O que fazer: Copie do texto sobre o alojamento local o trecho entre "Alfama é um" e "início de julho.", inclusive.

Excerto do texto:
Alojamento local em Lisboa reduz preços para sobreviver
Há um ano, Diogo Félix esperava que 2020 fosse "o melhor ano de sempre" para o alojamento local. A chegada da pandemia covid-19 mudou tudo. "Tinha reservas até setembro e começaram a cair cancelamentos na ordem dos 80%", conta à porta do seu AL no coração de Alfama, em Santa Maria Maior, uma das freguesias de Lisboa que mais sentiram o crescimento das unidades turísticas, nos últimos anos.
Quando as fronteiras fecharam, por causa da covid-19, tinha um casal norte-americano hospedado. Foram os únicos hóspedes durante os três primeiros meses de pandemia. "Ficaram retidos em Portugal. Fiz-lhes um preço simbólico, de 12 euros", conta.
Nem todos tiveram, porém, "a mesma sorte dentro do azar". "Tenho quebras enormes, mas há pessoas que não faturaram nada e fecharam. E quem contraiu um empréstimo para comprar apartamento vai encerrar", assegura.
Alfama é um dos bairros de Lisboa onde não se pode abrir mais unidades turísticas - segundo o Regime de Autorização de Estabelecimentos de Alojamento Local -, o que levou muitos a resistirem. "Se fecharem depois, não podem voltar a abrir", explica Diogo, que vive exclusivamente desta atividade. Para não encerrar, baixou os preços "para metade" e voltou a receber reservas no início de julho.
Cristina Horta, também proprietária de AL, depois de quatro meses sem hóspedes, fez o mesmo e prolongou a estadia para um mês, mas não é suficiente. "Quem vive do AL não tem uma vida de luxo, tem muitas contas para pagar. Os meus hóspedes, que voltaram agora, estão a cobrir-me as despesas, não me estão a dar lucro", lamenta. Quem a procura "já não é o típico turista". "Recebi pessoas que vêm trabalhar para Lisboa", exemplifica. A falta de visitantes também se sentiu na restauração.
O Tasco do Vigário, em Alfama há 33 anos, por esta altura já deveria ter a esplanada cheia, mas nem sinal de turistas. Sobrevive graças ao takeaway. "Não está fraco, está morto", diz Ricardo Antunes, funcionário.
Bruno Romão, dono da pastelaria Alfacinha, manteve sempre o "formato tradicional", decisão que estará a ajudá-lo agora, que só recebe moradores. "Quem reestruturou o negócio só para o turismo vai ter mais dificuldades", acredita.
"Está muito triste, a minha Ribeira... Só se veem hostéis"
A meio de uma tarde tórrida de julho, é um grupo de miúdos que anima uma Ribeira do Porto de esplanadas vagas e tímido corrupio turístico. Rapazes e raparigas mergulham nas águas do Douro vezes sem conta. Emergem a rir, dourados pelo sol.
Os olhos de mar de Bela Palavrinhas vigiam os catraios - afinal, ela já foi como eles, e sabe bem o que é viver com o rio entranhado na pele. É uma alma que jura que só morta é que sai da Ribeira, onde foi "nascida e criada". Figura icónica local, Bela - que também é Bela Russa, embora prefira a primeira alcunha, que lhe dá a fama - é possessiva: "Está muito triste, a minha Ribeira. Só se vê hostéis e restaurantes. E, agora, sem turismo, não é nada. Está morta, a minha Ribeira".

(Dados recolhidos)
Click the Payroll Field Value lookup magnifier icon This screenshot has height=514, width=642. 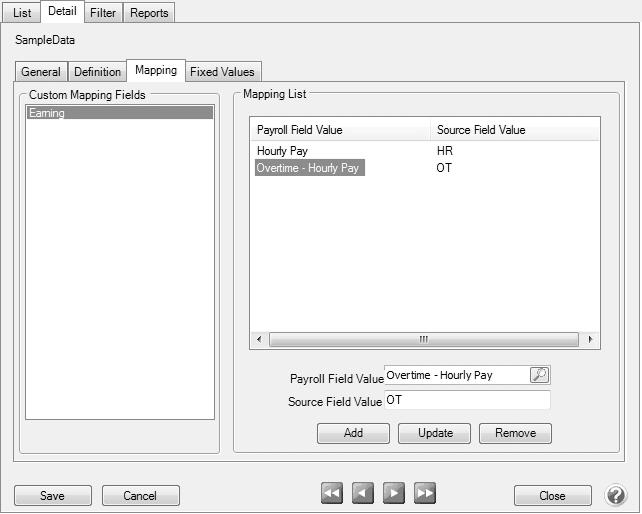(539, 375)
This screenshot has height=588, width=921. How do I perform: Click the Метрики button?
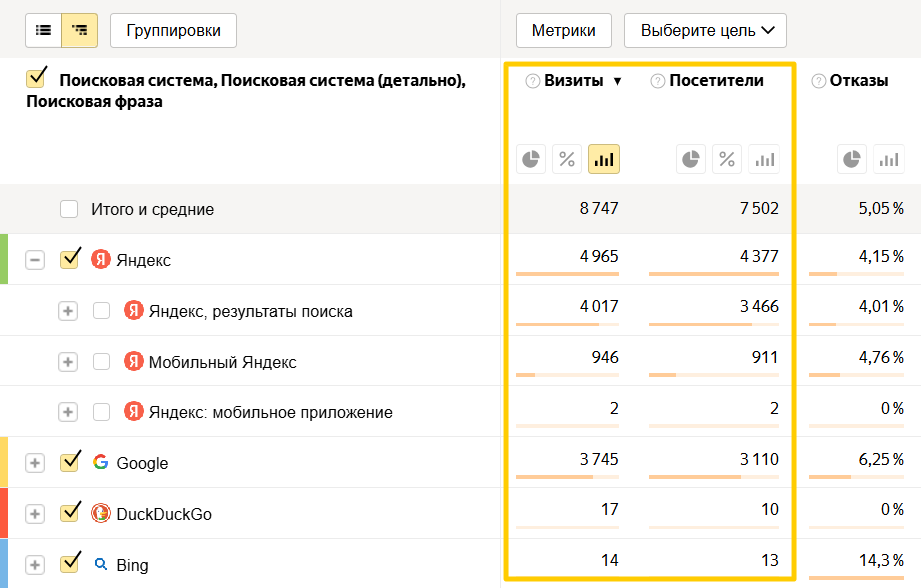point(564,30)
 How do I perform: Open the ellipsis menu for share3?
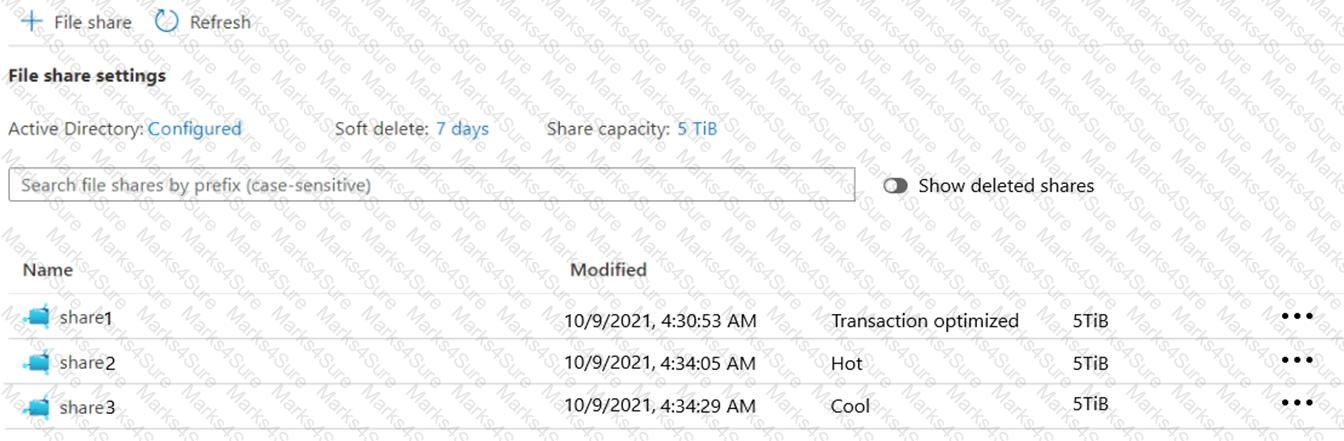point(1296,403)
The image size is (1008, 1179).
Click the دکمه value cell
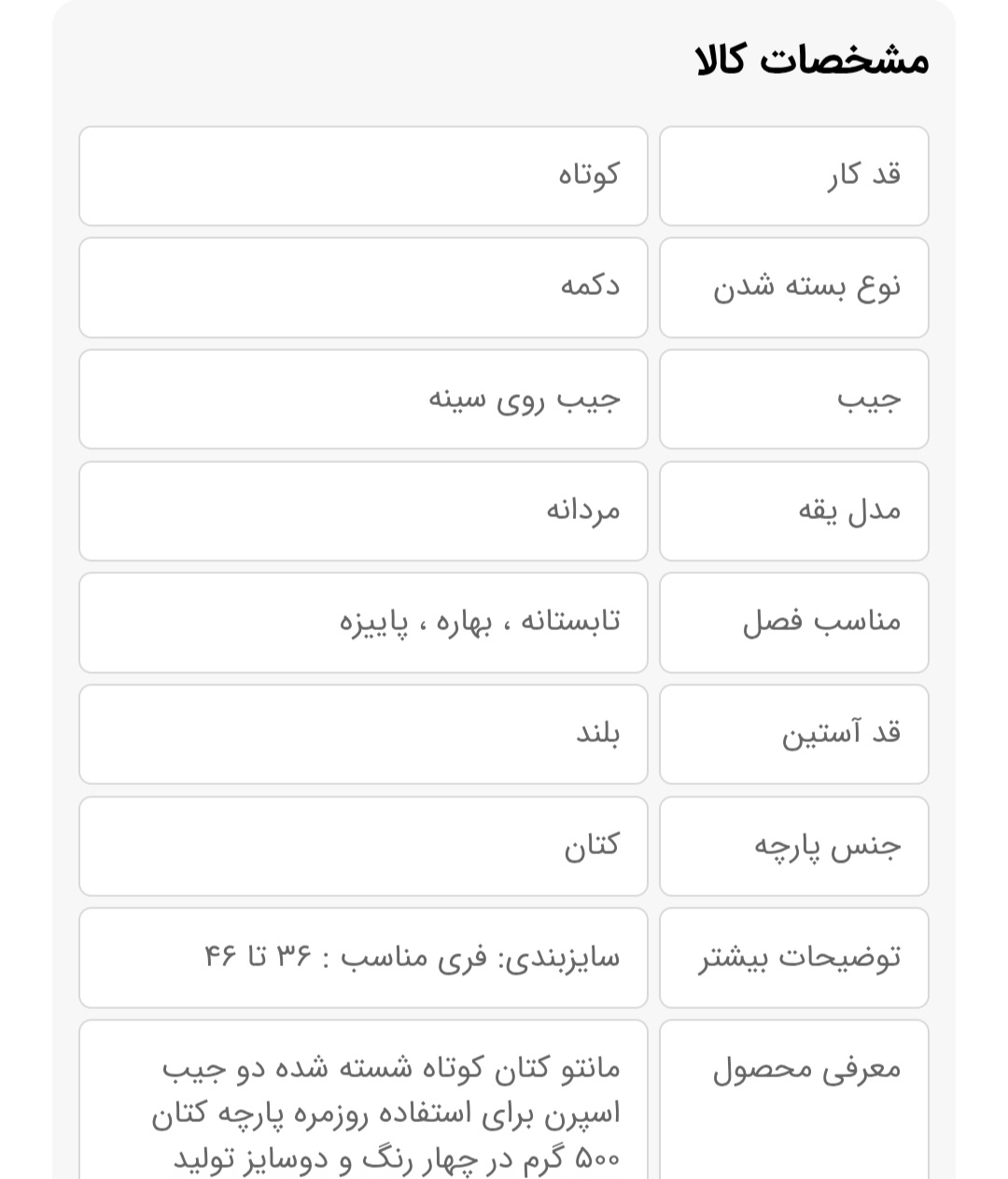[363, 288]
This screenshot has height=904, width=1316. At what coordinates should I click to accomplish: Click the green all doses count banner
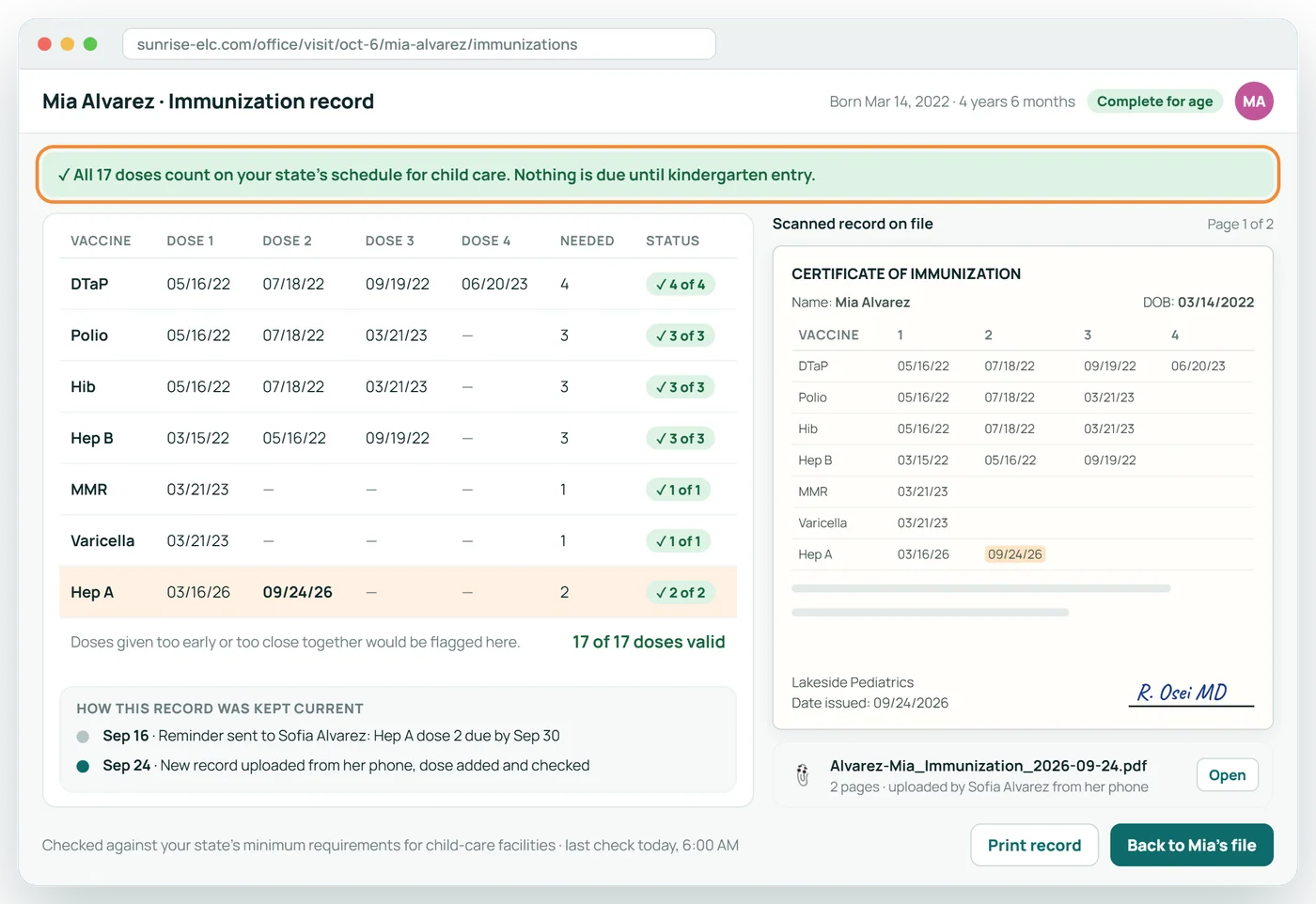pyautogui.click(x=658, y=175)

Resultado abaixo:
Alfama é um dos bairros de Lisboa onde não se pode abrir mais unidades turísticas - segundo o Regime de Autorização de Estabelecimentos de Alojamento Local -, o que levou muitos a resistirem. "Se fecharem depois, não podem voltar a abrir", explica Diogo, que vive exclusivamente desta atividade. Para não encerrar, baixou os preços "para metade" e voltou a receber reservas no início de julho.